═══ Excerpted passage ═══

Well, this will probably "mask" the problem by skipping the dhcp_check() test (making it another workaround), but shouldn't dhcp_check() return successfully instead of failing?

So the question is not how to ship around this issue but why does it happen at all, isn't it?

Okay, I can confirm that setting this option ships around the problem by skipping the check in question.

Don't get me wrong: This is definitely the best workaround until now, because one does not have to edit init files, but only set a config option!

But the question is: Should this work without the option (so that we have another problem to be solved) or is the problem that this option should be enabled by default?

The point is that imo, a fresh OpenWrt installation should simply work … so however, this needs to be tracked down!

1 Like

I would say "yes" to that -- that the underlying problem is likely that the test of interface "carrier" is failing unexpectedly.

Whether it's worth trying to resolve (and get the patches into master and 19.x), or just documenting the workaround is another question.

Because that check is:

  • redundant;
  • has negative effect on fault tolerance;
  • should not be enabled by default.

Well, for a router that is advertised as being delivered with OpenWrt preinstalled, I would say one should fix it so that one would not have to say "OpenWrt preinstalled, but with a recent version, you have to do some workaround to get it to work" :wink:

═══ Data entries ═══

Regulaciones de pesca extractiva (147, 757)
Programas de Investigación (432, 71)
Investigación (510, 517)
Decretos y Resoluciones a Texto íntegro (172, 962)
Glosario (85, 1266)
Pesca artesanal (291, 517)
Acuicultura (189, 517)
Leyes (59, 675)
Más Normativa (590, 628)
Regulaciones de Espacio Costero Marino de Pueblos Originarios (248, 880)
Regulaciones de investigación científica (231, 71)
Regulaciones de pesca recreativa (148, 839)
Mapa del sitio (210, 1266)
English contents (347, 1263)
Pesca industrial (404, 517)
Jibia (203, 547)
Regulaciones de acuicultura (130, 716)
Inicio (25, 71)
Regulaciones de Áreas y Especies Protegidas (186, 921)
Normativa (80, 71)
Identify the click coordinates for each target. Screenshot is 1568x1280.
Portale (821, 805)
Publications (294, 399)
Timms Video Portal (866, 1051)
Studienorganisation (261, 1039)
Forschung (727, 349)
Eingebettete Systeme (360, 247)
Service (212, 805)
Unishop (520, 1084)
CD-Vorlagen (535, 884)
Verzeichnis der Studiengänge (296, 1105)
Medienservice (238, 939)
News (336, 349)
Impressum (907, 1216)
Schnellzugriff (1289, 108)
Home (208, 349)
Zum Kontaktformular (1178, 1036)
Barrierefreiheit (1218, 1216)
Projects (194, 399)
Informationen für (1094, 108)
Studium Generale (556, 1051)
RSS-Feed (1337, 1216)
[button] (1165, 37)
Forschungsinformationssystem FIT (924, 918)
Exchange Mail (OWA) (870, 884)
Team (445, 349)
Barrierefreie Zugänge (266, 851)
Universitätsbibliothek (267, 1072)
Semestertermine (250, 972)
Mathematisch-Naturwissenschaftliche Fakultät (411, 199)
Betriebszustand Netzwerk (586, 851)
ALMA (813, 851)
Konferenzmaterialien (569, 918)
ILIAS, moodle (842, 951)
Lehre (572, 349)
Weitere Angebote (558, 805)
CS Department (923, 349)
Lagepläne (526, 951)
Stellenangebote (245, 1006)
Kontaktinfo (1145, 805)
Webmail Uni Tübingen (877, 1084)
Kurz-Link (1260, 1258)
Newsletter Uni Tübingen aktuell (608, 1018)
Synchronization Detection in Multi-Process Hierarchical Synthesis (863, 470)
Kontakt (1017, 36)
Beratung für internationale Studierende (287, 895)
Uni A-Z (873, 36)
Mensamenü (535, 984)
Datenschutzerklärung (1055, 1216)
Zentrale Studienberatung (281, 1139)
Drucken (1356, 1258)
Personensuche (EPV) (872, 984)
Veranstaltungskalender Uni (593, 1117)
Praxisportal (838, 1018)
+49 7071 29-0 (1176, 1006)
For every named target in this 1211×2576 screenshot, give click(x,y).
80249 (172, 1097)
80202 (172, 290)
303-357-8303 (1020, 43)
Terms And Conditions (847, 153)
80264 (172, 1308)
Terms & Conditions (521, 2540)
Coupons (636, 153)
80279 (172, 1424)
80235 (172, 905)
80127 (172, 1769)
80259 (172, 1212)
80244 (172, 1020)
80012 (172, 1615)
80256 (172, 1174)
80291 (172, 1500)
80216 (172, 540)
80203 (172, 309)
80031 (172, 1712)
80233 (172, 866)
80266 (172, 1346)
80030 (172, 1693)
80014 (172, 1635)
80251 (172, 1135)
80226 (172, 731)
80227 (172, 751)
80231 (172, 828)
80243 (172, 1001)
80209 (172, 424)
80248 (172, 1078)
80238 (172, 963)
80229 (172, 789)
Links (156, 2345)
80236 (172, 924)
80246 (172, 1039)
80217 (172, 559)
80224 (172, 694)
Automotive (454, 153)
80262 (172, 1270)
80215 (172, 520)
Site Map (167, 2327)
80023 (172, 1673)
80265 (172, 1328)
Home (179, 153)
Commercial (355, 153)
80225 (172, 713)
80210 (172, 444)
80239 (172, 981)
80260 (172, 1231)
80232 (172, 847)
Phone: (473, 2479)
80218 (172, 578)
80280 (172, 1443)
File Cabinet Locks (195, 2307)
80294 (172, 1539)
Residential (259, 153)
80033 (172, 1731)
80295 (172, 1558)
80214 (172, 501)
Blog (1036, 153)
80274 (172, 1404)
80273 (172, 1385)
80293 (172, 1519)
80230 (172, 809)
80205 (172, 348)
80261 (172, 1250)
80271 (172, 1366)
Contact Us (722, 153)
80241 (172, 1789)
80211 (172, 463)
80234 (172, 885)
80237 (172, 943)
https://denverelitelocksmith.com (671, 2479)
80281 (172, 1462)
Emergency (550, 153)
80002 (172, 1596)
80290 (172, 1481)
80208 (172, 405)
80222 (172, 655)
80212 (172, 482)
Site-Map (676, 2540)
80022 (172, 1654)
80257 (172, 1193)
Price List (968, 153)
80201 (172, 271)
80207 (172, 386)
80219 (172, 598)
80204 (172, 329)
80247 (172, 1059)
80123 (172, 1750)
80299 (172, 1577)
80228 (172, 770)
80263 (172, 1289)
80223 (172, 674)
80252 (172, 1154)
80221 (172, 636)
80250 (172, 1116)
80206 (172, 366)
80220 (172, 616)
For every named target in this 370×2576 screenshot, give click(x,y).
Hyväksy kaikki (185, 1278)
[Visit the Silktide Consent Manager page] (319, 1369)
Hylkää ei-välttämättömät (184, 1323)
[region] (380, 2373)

═══

Written task: Please update the forum thread on the OpenWrt DHCP check by rewriting everything from "Okay, I can" down to "be tracked down!" with "workaround" replaced by "stopgap".

Problem solution:
Okay, I can confirm that setting this option ships around the problem by skipping the check in question.

Don't get me wrong: This is definitely the best stopgap until now, because one does not have to edit init files, but only set a config option!

But the question is: Should this work without the option (so that we have another problem to be solved) or is the problem that this option should be enabled by default?

The point is that imo, a fresh OpenWrt installation should simply work … so however, this needs to be tracked down!